Week 11: REFLECT -- Open data is the future of the web

Image: http://www.copyrighttribunal.gov.au/images/copyright_graphic.png

Data should be open. In every case, from the NSA keeping classified tabs on the public to people illegally downloading because they don’t want to pay for backward pricing schemes and content restrictions, the problem has been from the data itself not being transparent with the public. Libraries should aim to be as open as possible, as they are a service fundamentally there to serve the user, not the organisation. A government typically funds a library, so there is no need for profit margins that would typically require internal procedure with numbers and statistics. Everything should be released, being a government organisation, into the public domain.

Books, e-books, DVDs, history information and their own data on how their services are being used should be made available to the public. Libraries should be curators of information, not gatekeepers of information. A library’s job is to help someone find the information they are after and helpfulness can only be guaranteed if there is full disclosure of information.

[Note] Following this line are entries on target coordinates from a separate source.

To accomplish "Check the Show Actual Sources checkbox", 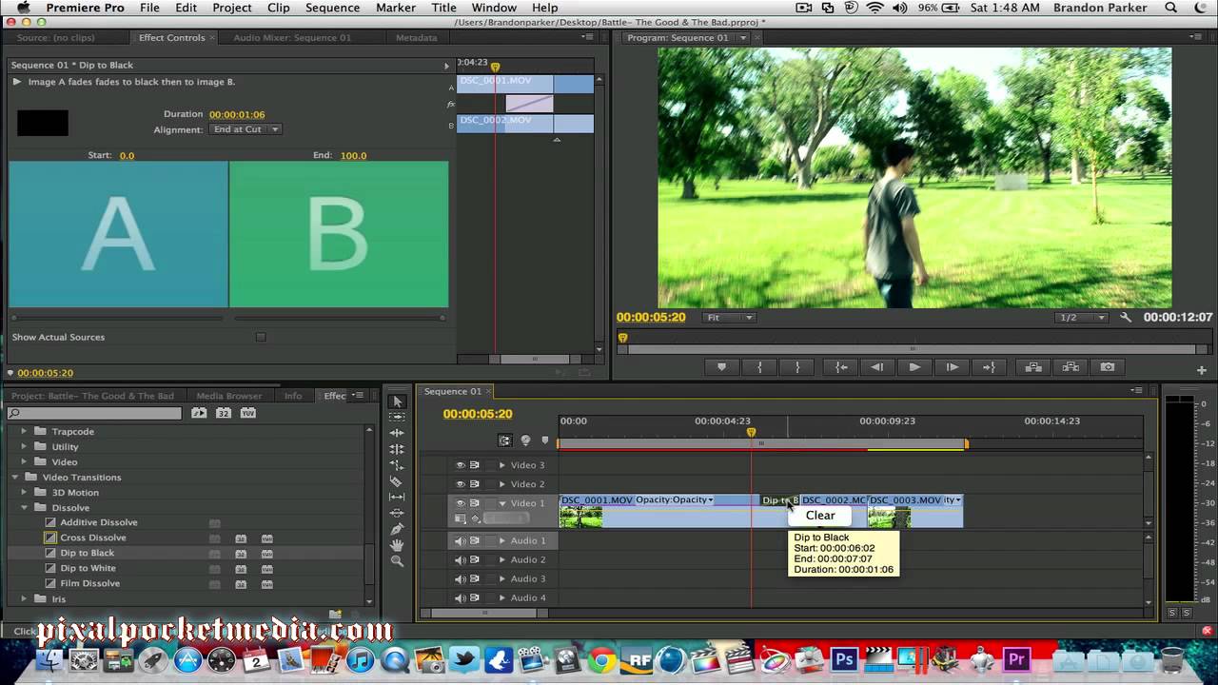I will (261, 337).
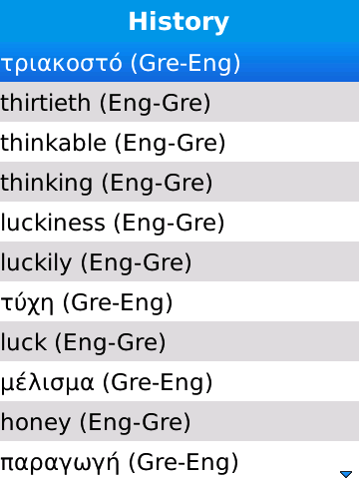
Task: Open the μέλισμα (Gre-Eng) entry
Action: 180,381
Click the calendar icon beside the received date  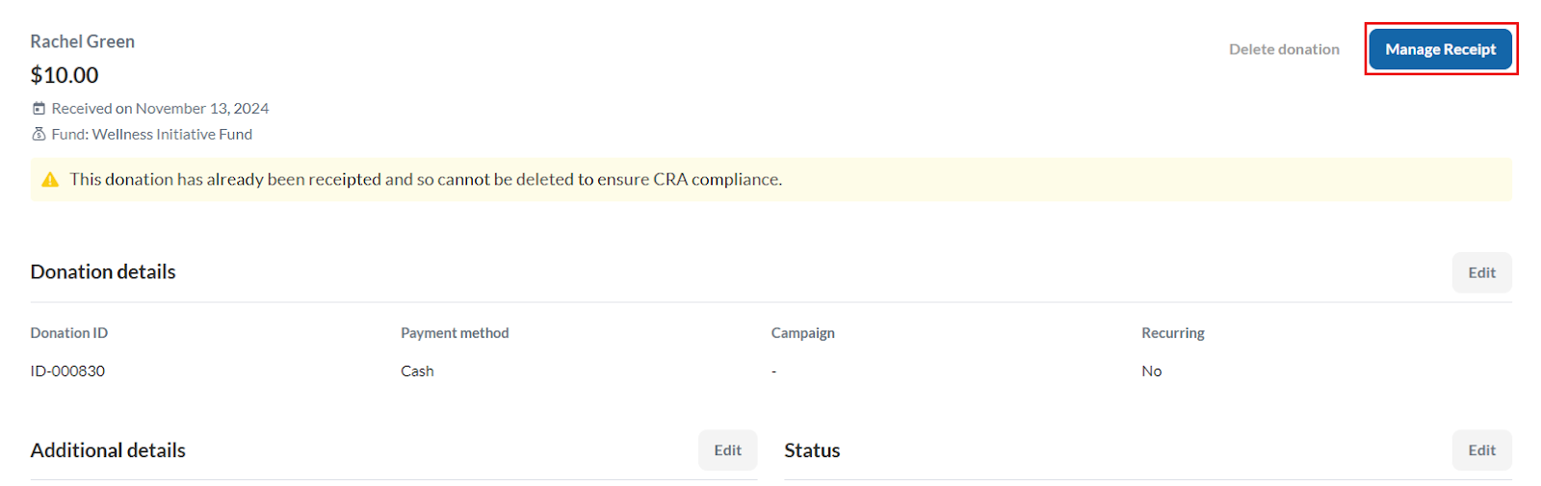(x=39, y=109)
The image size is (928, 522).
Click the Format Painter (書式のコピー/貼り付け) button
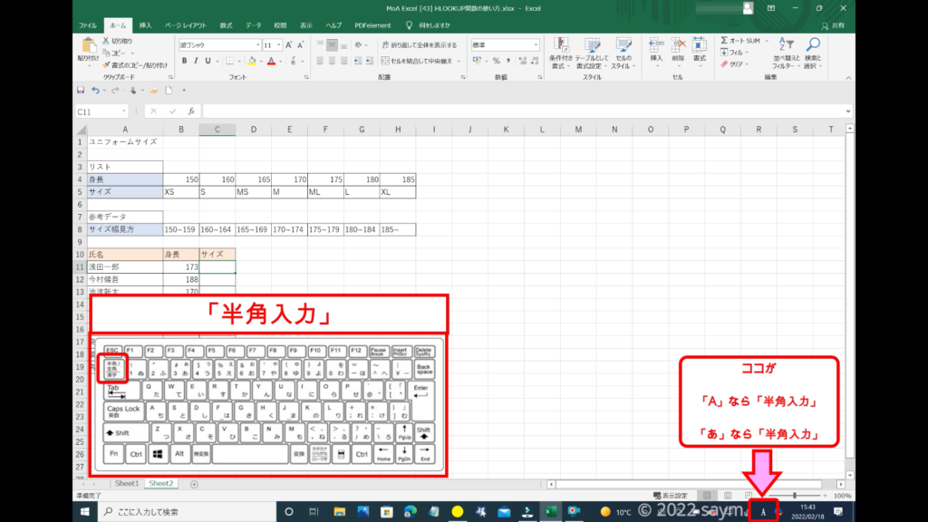(134, 65)
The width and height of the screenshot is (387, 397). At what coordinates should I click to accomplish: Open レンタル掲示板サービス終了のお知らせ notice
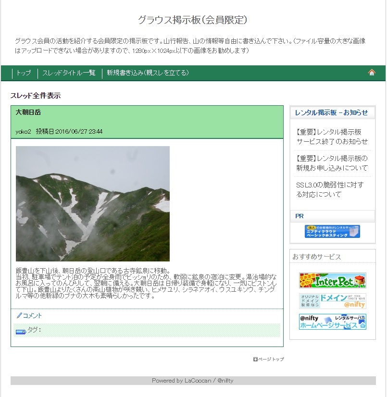332,136
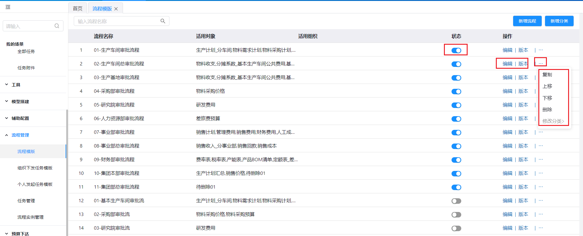This screenshot has height=236, width=583.
Task: Expand the 模型搭建 menu group
Action: click(x=20, y=102)
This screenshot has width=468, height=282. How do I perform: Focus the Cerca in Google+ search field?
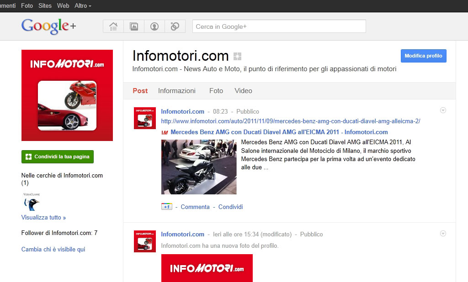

On a wider note as to the copyrights involved with these materials, the best information I’ve seen originates from The Pirate Party’s plan for copyright reform. Our copyright law is outdated, and the reason people are illegally downloading off of torrent sites instead of buying first hand or using the library is because libraries mightn’t be allowed or have access to the material. The Pirate Party looks to change the legislation, chiefly by:

 - giving the rights to the creators of the material and retaining their moral rights

 - reducing copyright to being held for only 15 years instead of the current ridiculous amount of time after an artist has passed on

 - Something akin to US law's “fair use” will be enforced to allow for appropriate commercial or non-commercial use of products (ie. Youtube uploads will not be taken down if they conform to this use)

-          Exceptions will be made for remixes, parodies, or other artistic implementation of samples from copyrighted work

-          Allowing libraries and digital archives to digitise the material (really important for libraries!)

- DRM enforcement will be repealed, and instead the fundamental confusion to users will be cleared up by changing a DRM-laden product to being a “licence” for a product as opposed to “sold”

There are other changes too, but they are the main changes pertaining to libraries. Sadly, with the recent election, the Pirate Party did not win a seat, perhaps due to their ties to the Pirate Bay in how they market themselves. However, this kind of reform is what data needs to be open and fundamentally of a positive service to the user and the artist, and what libraries would need to expand their collections and how much they can offer a user. As well, these kinds of sweeping changes to copyrights could fix the deadlock between users illegally downloading and the publishers with an archaic approach to the rights of both consumer and artist in the internet age.